5 types of fuel cells and their application scenarios

The United States, Japan, Canada, Europe and Australia in the field of fuel cell research and application in the forefront of the world, China from the 1950s, also opened the fuel cell research, in the 1970s, China's fuel cell research reached a climax, but later the enthusiasm was interrupted, in the 1990s, In the case of urgent international energy demand and domestic environmental deterioration, China's fuel cell development has once again become a hot field [5].

2. Fuel cell principle

After more than 200 years of development, fuel cells have gradually stepped out of the laboratory and integrated into human social life. Different types of fuel cells "shine" in different fields with their own performance advantages, but their principles are the same. A fuel cell consists of three parts: anode, cathode and electrolyte. The "power generation" process can be roughly decomposed into the following four steps (the working principle is shown in Figure 2 [6]) :

Under the action of anode catalyst, the fuel gas (hydrogen, methane, methanol, etc.) oxidizes to form cations and give free electrons.

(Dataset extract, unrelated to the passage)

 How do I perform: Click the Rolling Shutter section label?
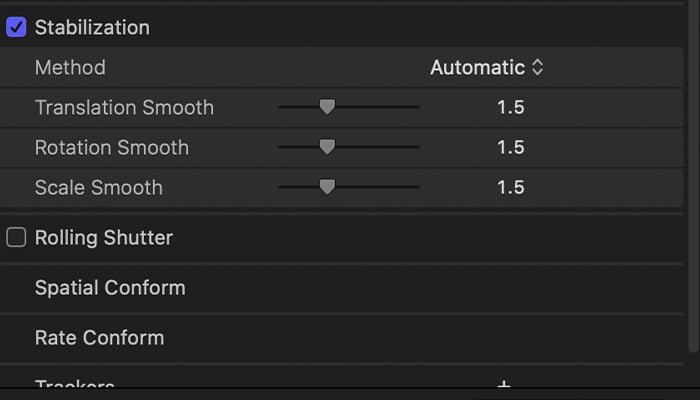tap(104, 238)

Under the action of the cathode catalyst, the oxide (usually oxygen) undergoes a reduction reaction to obtain electrons and anions.

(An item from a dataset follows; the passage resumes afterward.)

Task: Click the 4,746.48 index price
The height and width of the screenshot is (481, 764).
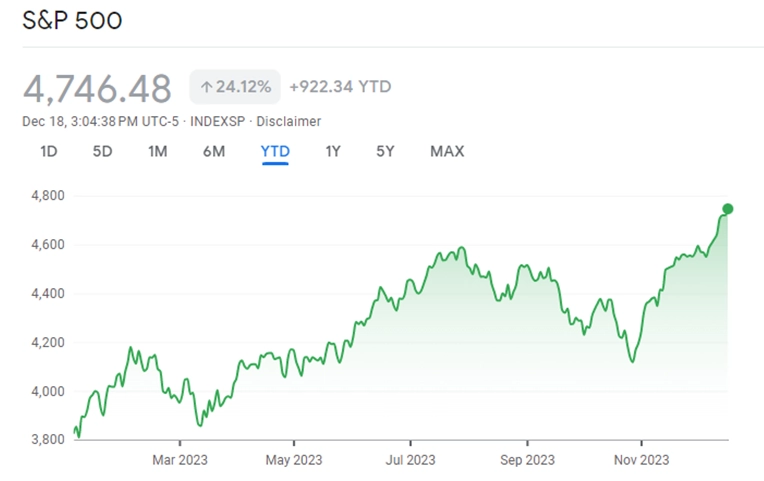Action: pyautogui.click(x=97, y=89)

The cation produced by the anode reaction or the anion produced by the cathode is moved to the opposite electrode through the electrolyte, and the reaction product is generated and discharged outside the battery.

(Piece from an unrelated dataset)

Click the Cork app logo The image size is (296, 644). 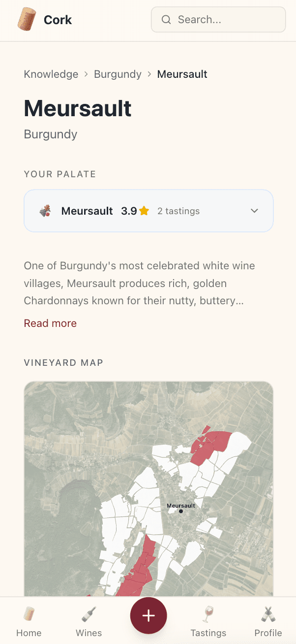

Driven by the potential difference, electrons move from the anode to the cathode through the external circuit, so that the whole reaction process reaches the material balance and charge balance, and the external electrical appliances obtain the electrical energy provided by the fuel cell.

Although the basic principles of different types of fuel cells are similar, usually due to different electrolytes, the carriers allowed to pass through are also different, so there are some differences in the corresponding battery reaction.

3. Fuel cell classification

According to the different electrolytes, fuel cells can be divided into five types: alkaline fuel cell (AFC), phosphor fuel cell (PAFC), fused carbonate fuel cell (MCFC), solid oxide fuel cell (SOFC) and proton exchange membrane fuel cell (PEMFC). Its performance comparison and power generation principle are shown in Table 1 [7-8].

There are currently five fuel cells in different stages of development, but there are also several special types of fuel cells: direct methanol fuel cells (DMFC), regenerative fuel cells (RFC), and direct carbon fuel cells (DCFC).

4. Fuel cell application

Fuel cell provides a new power generation mode to improve energy efficiency and reduce waste emissions, and its own unique advantages determine the important position of fuel cell in a new round of energy revolution.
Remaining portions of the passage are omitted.